Читаем «Мое утраченное счастье…». Воспоминания, дневники полностью

На совещании были, кроме нас с «Горьким», представители пресненских рабочих, представители партий и начальники дружин. Началось заседание информационным докладом, который сводился к тому, что теперь Пресня является единственным очагом восстания и что завтра, по-видимому, предстоит решительный натиск. Кто-то поставил вопрос, имеет ли смысл продолжать сопротивление и не проще ли всем разойтись, не подставляя рабочее население Пресни под удар. На это было отвечено, что слишком поздно: Пресня окружена (таким образом, дружинник был прав), и бой неизбежен. Стали выяснять ресурсы, оказалась главная бедность в патронах, причем благодаря разнородности оружия вопрос этот особенно трудно разрешим. Кто-то заговорил о необходимости укрыть особенно скомпрометированных лиц. На это возразил «Медведь», что есть люди с особыми приметами, например — он сам (маленькая плешь сбоку) или Седой, и с великолепной беспечностью прибавил, что это — последний вопрос, о котором следует думать. В окончательном итоге было принято решение, если позволят обстоятельства, с завтрашнего дня начать эвакуацию Пресни. Затем зашла речь о пленных и о том, что делать с ними. Решено было немедленно допросить их, чтобы выяснить, кого из пленных можно завтра отпустить. Затем заседание закрылось.

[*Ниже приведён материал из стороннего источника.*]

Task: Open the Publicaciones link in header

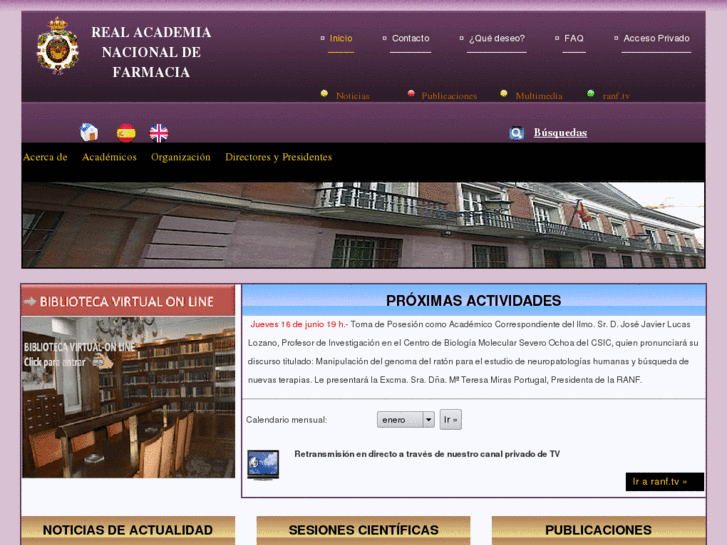Action: [449, 96]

Я пошел взглянуть на пленных. Они помещались в одной из комнат казармы для рабочих. Помню, когда открылась дверь, на меня метнулся взгляд одного из заключенных — взгляд, в котором я почувствовал всю предсмертную тоску человеческого существа, не знающего, что ему приносит эта открывающаяся дверь. Среди заключенных был корреспондент какой-то французской газеты, арестованный дружинниками за попытку фотографировать баррикаду. Комиссия опрашивала пленных с полной благожелательностью, и в отношении к ним не было никакой предвзятой жестокости.

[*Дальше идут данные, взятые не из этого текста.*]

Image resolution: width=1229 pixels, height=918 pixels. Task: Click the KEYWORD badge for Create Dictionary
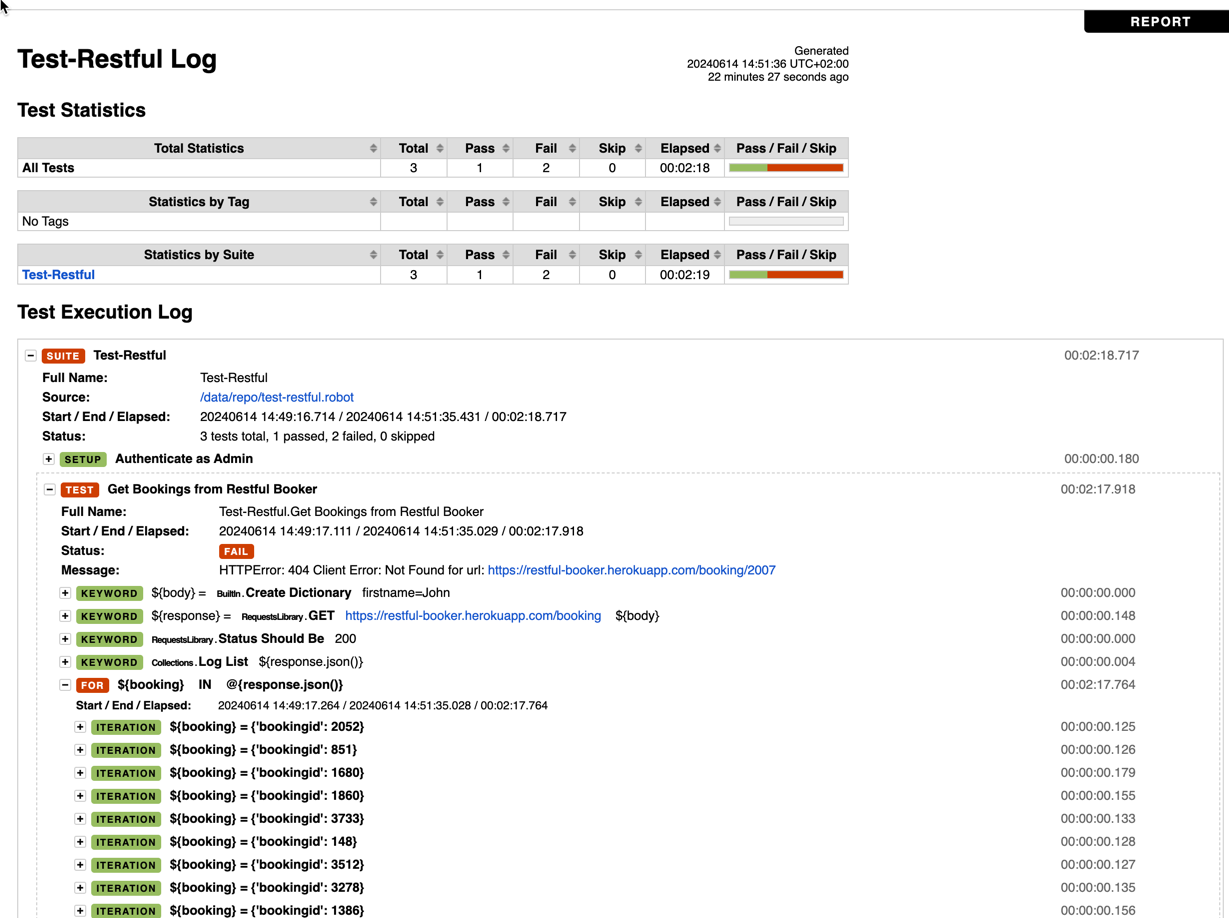109,593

Немного погодя Седой послал меня, Мазурина и еще одного дружинника к баррикаде у Пресненского моста. Мы пришли туда, сменили и стали прислушиваться. Все было спокойно. Город спал. Изредка вдали раздавались одиночные выстрелы. Мы присели на ступеньках какого-то дома. Мазурин взглянул на него и сказал: «А знаете, ведь в этом доме сейчас лежит тело расстрелянного Войлошникова». Затем он рассказал, как происходил этот расстрел.

Войлошников был начальником московской сыскной полиции и проживал в районе Пресни. Как только его обнаружили, привели, назначили суд. Суд приговорил его к смертной казни. Войлошников спокойно выслушал приговор и попросил разрешения проститься с семьей. Это ему позволили, а затем он был расстрелян. Все время держал себя с большим мужеством и достоинством. Таков был рассказ Мазурина. Я выразил сомнение в целесообразности расстрела человека, который никакого отношения к политическим делам не имел, а был специалистом по ловле уголовных преступников. Мазурин стал горячо доказывать мне, что сыскная полиция работает рука об руку с охранкой и что у Войлошникова при обыске были найдены компрометирующие в этом отношении документы. Не знаю, прав ли он был, но мне пришлось год спустя выслушать другую сторону в этом деле. Я ехал по партийным делам в Петроград, и моей соседкой в купе оказалась свояченица Войлошникова, которая жила с ним и его семьей. И вот она рассказывала своим спутникам об аресте Войлошникова, о его прощании с семьей, и уверяла, что компрометирующие Войлошникова документы были просто списком разыскиваемых уголовных преступников.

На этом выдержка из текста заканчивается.